So when does it all change? When do we go from being young, carefree children filled with wonder and fascination with the world, to being boxed-in by what others think and tell us? When I was little my biggest concern was whether or not I’d get to buy the newest limited edition Pokemon cards!
But it does change. We begin to let our circumstances define our identity. We experience loved ones passing away; we get bullied at school; we get told, “You’re too fat to do this,” or, “You’re too skinny to do that.” We allow the labels put on us to actually become who we are.
What if I told you that that’s not who you are?
At fifteen, I was told by a loved one that I was too old to start acrobatics; that essentially I shouldn’t attempt one of my childhood dreams.

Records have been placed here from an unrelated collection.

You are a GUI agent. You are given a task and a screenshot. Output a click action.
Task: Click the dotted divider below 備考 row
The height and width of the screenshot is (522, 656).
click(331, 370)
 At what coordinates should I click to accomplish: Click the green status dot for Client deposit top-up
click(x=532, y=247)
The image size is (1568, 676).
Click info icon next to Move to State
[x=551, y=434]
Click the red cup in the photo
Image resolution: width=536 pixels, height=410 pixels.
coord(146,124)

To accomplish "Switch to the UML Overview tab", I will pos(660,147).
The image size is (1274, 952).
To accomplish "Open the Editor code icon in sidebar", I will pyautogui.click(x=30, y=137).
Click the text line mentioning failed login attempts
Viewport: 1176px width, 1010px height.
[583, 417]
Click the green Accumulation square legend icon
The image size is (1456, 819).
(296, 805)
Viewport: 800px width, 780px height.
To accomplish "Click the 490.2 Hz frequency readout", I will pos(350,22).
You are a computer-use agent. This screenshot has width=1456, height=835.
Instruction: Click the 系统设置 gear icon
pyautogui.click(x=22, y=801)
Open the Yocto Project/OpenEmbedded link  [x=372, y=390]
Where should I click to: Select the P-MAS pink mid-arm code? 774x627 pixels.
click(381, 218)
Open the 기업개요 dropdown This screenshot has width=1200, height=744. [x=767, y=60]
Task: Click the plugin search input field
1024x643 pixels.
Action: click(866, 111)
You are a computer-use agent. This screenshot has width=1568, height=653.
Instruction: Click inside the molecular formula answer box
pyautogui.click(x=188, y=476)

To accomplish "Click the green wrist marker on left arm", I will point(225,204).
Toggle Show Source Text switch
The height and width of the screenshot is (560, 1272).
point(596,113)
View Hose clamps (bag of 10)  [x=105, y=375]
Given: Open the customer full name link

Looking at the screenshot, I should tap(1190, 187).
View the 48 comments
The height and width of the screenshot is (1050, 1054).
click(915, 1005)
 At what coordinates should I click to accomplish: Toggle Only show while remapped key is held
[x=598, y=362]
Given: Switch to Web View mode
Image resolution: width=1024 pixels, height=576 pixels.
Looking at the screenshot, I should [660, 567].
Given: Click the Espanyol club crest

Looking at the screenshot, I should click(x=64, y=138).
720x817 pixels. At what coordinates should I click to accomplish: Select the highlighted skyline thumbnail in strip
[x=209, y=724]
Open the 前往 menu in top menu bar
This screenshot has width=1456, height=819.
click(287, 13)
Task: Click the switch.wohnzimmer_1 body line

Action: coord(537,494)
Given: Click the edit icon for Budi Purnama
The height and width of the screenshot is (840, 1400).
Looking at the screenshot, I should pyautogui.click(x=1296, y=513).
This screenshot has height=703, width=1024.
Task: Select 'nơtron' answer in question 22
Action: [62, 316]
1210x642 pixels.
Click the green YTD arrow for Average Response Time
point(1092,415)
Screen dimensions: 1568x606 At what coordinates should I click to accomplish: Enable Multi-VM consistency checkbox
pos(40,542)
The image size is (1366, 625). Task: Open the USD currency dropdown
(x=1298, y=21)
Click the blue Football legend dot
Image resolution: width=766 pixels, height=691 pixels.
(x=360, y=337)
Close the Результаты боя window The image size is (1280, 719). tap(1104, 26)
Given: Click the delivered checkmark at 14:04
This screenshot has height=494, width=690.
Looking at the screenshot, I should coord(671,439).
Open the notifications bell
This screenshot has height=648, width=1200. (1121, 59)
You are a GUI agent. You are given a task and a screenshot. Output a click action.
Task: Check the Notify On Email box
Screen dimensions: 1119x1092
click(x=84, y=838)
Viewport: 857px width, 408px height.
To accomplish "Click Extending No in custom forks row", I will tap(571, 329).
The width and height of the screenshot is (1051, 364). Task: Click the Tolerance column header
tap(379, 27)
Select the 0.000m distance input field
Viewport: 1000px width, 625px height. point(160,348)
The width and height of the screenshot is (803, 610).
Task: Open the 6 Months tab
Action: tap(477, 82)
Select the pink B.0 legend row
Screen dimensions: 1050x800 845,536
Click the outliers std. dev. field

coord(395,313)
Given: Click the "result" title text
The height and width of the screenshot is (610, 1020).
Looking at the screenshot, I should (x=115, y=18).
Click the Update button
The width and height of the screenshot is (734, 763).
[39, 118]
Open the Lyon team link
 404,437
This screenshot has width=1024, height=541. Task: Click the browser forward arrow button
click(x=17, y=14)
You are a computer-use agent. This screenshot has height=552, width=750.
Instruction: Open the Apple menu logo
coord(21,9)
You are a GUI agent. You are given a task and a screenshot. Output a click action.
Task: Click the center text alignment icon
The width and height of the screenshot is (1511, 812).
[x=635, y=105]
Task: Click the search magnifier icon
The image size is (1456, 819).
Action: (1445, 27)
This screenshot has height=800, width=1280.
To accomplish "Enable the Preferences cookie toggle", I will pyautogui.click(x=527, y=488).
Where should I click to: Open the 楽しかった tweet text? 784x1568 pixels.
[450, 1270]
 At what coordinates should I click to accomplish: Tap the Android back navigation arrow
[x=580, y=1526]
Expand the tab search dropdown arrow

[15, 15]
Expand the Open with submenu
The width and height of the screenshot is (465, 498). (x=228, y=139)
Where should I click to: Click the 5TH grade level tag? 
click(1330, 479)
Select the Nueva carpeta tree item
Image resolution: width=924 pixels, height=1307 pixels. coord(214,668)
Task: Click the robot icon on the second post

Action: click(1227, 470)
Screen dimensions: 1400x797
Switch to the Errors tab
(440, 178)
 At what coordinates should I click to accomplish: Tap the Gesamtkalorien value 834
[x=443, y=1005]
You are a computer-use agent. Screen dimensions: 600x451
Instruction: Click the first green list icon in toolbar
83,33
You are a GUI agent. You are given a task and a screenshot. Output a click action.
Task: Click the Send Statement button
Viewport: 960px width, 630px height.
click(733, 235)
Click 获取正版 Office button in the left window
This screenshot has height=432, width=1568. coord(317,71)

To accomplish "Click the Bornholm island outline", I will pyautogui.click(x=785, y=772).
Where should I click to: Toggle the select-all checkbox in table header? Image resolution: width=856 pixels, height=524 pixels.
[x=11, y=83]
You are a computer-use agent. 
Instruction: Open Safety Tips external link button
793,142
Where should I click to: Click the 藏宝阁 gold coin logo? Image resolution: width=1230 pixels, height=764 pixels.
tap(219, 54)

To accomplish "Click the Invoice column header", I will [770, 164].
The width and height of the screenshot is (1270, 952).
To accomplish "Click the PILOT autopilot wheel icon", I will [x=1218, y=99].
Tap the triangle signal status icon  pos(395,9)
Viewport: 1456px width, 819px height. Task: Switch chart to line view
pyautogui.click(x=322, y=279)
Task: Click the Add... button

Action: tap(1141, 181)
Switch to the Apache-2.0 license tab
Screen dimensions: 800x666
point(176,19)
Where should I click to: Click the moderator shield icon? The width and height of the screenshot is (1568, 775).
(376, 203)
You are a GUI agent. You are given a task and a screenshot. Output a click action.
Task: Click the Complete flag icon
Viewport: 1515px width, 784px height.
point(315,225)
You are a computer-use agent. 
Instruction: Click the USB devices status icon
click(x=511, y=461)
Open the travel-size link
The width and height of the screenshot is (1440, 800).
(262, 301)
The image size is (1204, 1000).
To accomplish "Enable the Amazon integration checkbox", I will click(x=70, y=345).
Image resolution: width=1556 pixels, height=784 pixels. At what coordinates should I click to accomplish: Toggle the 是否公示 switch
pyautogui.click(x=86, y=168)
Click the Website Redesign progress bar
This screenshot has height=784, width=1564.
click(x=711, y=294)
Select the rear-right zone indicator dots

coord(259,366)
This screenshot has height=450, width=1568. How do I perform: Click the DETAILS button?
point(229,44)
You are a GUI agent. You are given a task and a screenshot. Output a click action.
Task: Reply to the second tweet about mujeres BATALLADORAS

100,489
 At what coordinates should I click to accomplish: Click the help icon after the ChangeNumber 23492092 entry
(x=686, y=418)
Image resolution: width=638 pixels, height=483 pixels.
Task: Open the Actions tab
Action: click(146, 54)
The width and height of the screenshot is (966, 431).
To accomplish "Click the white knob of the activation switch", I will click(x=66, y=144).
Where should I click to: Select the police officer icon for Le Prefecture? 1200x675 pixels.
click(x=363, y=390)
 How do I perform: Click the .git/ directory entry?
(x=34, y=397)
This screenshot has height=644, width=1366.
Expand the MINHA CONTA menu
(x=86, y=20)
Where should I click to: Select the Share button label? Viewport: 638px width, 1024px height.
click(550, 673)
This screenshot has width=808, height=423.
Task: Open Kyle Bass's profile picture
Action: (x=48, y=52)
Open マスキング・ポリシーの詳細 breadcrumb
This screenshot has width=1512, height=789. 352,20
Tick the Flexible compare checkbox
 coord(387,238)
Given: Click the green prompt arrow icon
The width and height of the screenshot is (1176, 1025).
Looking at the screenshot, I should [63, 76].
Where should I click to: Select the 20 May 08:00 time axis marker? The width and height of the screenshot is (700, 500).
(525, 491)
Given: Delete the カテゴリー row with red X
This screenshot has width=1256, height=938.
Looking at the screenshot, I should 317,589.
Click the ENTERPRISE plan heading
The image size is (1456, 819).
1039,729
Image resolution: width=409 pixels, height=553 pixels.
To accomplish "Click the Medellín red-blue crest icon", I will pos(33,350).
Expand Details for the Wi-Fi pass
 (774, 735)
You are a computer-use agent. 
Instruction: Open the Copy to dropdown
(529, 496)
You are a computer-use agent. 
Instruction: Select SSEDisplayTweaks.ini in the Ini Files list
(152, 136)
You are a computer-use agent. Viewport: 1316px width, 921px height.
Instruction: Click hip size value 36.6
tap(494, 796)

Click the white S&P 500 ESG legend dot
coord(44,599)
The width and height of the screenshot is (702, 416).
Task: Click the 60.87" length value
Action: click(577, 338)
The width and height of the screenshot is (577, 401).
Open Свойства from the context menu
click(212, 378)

The last thirteen years of free running, dance and movement have left me with some of the most beautiful God-given moments of my life: climbing to the top of many buildings with friends to watch the sun set over Oxford; dancing in a church with a group of my friends till the early hours of the morning; filming in Rotterdam with roads closed-off JUST so that I could run down them; attending movement workshops in Amsterdam with some of my best friends (being so tired that we fell asleep at the airport and missed our flight… it’s funny now). These are just a few of countless beautiful memories I’ve had, none of which would have happened if I’d believed the words that were spoken over me when I was just starting out.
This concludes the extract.